Obama Admin, Sebelius Say Public Option Still Part of Pro-Abortion Health Care
by Steven Ertelt
August 18, 2009
Washington, DC (LifeNews.com) — The Obama administration and his health secretary, Kathleen Sebelius, have backtracked and now both say the public option is a part of the government-run health care plan they want Congress to approve. The two appeared to back down from supporting it over the weekend but have reversed course.
Press Secretary Robert Gibbs said Tuesday that, yes, President Obama still thinks a public option ought to be part of the discussion. He insisted in a fiery press briefing that there has been no change.
Gibbs insisted that the president has been consistently dull in saying that while he prefers the public option.
Gibbs presented CNN’s Ed Henry with a transcript of the president’s town hall meeting in Colorado over the weekend and said the transcript proved Sebelius had not gone off message.
When asked, however, how the White Houses refusal to demand a public option might be construed by Congressional Democrats, Gibbs responded: I’m not a Democratic member of Congress.
Meanwhile, Sebelius is backpedaling furiously from statements she made Sunday regarding Obama’s plans for government-run health care.
On Sunday, Sebelius stunned many Americans when she said that a public option was "not the essential element" of health care reform. Today, Sebelius’ message at a Medicare conference was different.
"Here’s the bottom line: Absolutely nothing has changed. We continue to support the public option," she said. "If people have other ideas about how to accomplish these goals, we’ll look at those, too. But the public option is a very good way to do this."
Sebelius blamed the media and claimed nothing has changed.
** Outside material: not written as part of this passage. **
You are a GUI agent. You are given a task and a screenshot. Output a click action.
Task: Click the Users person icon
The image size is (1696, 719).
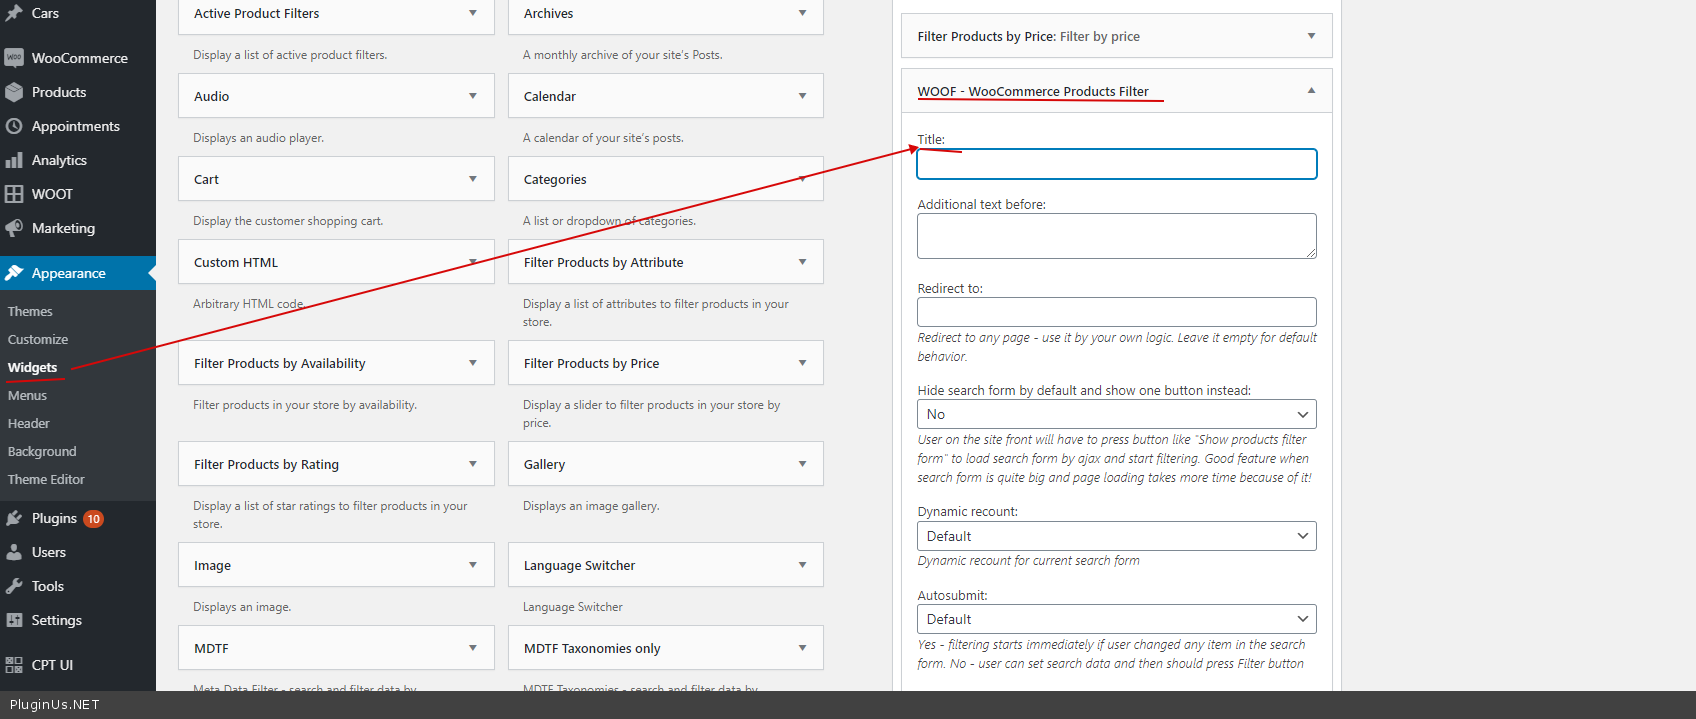coord(14,552)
"And if you were watching the news over the weekend, you probably have seen reports about the Obama administration and the public option portion of the health reform plan. All I can tell you is that Sunday must have been a very slow news day," she said.
The public option is important in both the House and Senate if for different reasons. In the House, liberal Democrats say they won’t support a bill without it. On the Senate side, moderate Democrats object to a health care restructuring bill that has it.
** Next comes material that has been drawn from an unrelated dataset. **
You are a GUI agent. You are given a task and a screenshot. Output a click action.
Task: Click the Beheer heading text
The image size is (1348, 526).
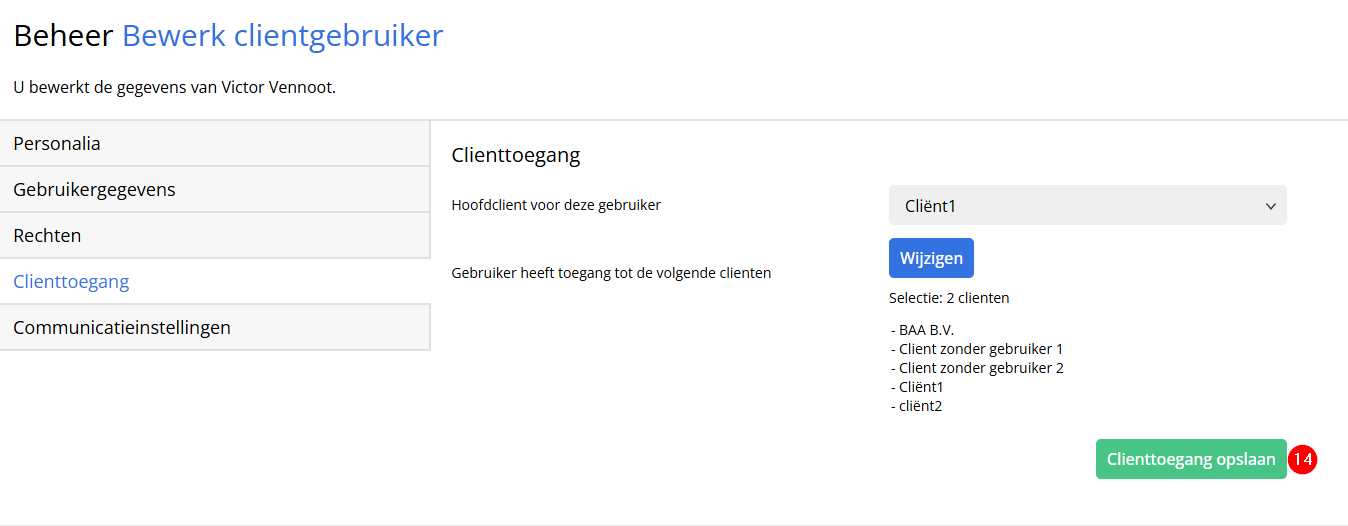click(x=63, y=36)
And when it comes to republicans, pro-life Sen. Jon Kyl says he doesn’t see many, if any, GOP lawmakers backing the health care bills regardless. To date, no republicans members have indicated they support the pro-abortion government-run measures.
"I think its safe to say that there are a huge number of big issues that people have," Kyl said, referring to Republican senators. "There is no way that Republicans are going to support a trillion-dollar-plus bill."
Gibbs agreed with the media swipe and said that the outcry on Capitol Hill was a result of media overreaction to Sebelius’s simple restatement of long standing administration policy, and he denied that the secretary was floating a trial balloon in search of compromise.
If it was a signal, it was a dog whistle we started blowing three months ago, and it just got picked up, Gibbs said. It’s crazy. It’s not a signal.